Trump

Former U.S. President Donald Trump throws hats into the crowd during a rally on October 1, 2022 in Warren, Michigan. (Photo: Emily Elconin/Getty Images)

Trump Turns to SCOTUS Over Mar-a-Lago Docs, But 'It Won't Stop DOJ'

"This is a very specific and narrow request by Trump the merits of which turn on a technical jurisdictional question, but which runs into fatal procedural obstacles long before that," said one analyst. "It's not laughable, but only because it's small."

Former President Donald Trump's legal team on Tuesday escalated the battle over classified documents seized by Federal Bureau of Investigation agents from his Florida residence to the U.S. Supreme Court.

"This is what good lawyers who are stuck do to appease bad clients."

The ex-president's new filing asks the high court to ensure that over 100 classified documents--among various materials seized by agents who executed a search warrant on Mar-a-Lago in August--are part of a special master review ordered by U.S. District Judge Aileen Cannon, a Trump appointee.

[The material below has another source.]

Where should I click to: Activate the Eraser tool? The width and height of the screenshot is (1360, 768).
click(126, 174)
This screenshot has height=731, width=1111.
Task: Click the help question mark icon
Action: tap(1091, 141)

The emergency request follows a three-judge panel of the U.S. Court of Appeals for the 11th Circuit unanimously siding with the Department of Justice (DOJ) last month, enabling federal investigators to use the seized classified documents in an ongoing criminal probe.

Trump's appeal to the Supreme Court--to which he appointed Justices Neil Gorsuch, Brett Kavanaugh, and Amy Coney Barrett--notably only requests that the special master, Judge Raymond Dearie, review the documents, and does not seek to limit the investigation.

The new filing argues that "the 11th Circuit lacked jurisdiction to review the special master order, which authorized the review of all materials seized from President Trump's residence, including documents bearing classification markings."

University of Texas at Austin law professor and CNN analyst Steve Vladeck said in a series of tweets Tuesday that the request is "not entirely laughable" but "I nevertheless think that it's both (1) doomed to fail; and (2) unlikely to accomplish much even if it succeeds."

Vladeck suggested that Trump's argument likely fails on the merits, "but emergency relief is (supposed to be) about more than the merits. To vacate a lower court stay, Trump also has to show that the stay is causing him irreparable harm (harm that justifies SCOTUS's emergency intervention, rather than waiting for a later plenary appeal)."

"And this is what's most conspicuously absent from his application: any argument about how the stay, by itself, is harming Trump in a way that can't be ameliorated later," he continued. "Without meeting that criteria, Trump can't make out the procedural case for the relief he's seeking."

While predicting that the court will reject his request, Vladeck stressed that "what Trump is asking for is very modest. Even if he wins, it won't stop DOJ from doing anything."

The expert added that "this is what good lawyers who are stuck do to appease bad clients: The jurisdictional argument is narrow, technical, and nonfrivolous. It's a way of filing something in the Supreme Court without going all the way to crazytown and/or acting unethically."

"That point reinforces the big takeaway: This is a very specific and narrow request by Trump the merits of which turn on a technical jurisdictional question, but which runs into fatal procedural obstacles long before that. It's not laughable, but only because it's small," he said.

The twice-impeached ex-president "has had decidedly mixed success in earlier efforts to keep his presidential and business records from law enforcement officials and congressional investigators," The New York Timesnoted Tuesday.

For example, as the newspaper reported:

In January, the Supreme Court refused his request to block the release of White House records held by the National Archives concerning the January 6 attack on the Capitol, effectively rejecting his claim of executive privilege. The court let stand an appeals court ruling that Mr. Trump's desire to maintain the confidentiality of presidential communications was outweighed by the need for a full accounting of the attack.

Only Justice Clarence Thomas noted a dissent. It later emerged that his wife, Virginia Thomas, had sent a barrage of text messages to the Trump White House urging efforts to overturn the 2020 election. Experts in legal ethics said that Justice Thomas's connection to the case should have prompted him to disqualify himself from it.

Notably, Trump's new request first goes to Thomas--though he may refer it to the full court.

Acknowledging that the right-wing justice will be the first to weigh in, Vladeck said that "for as cynical as I know many people have become, I don't see a universe in which he grants it by himself rather than allowing the full court to resolve it. And even if he does, the full court can overrule him."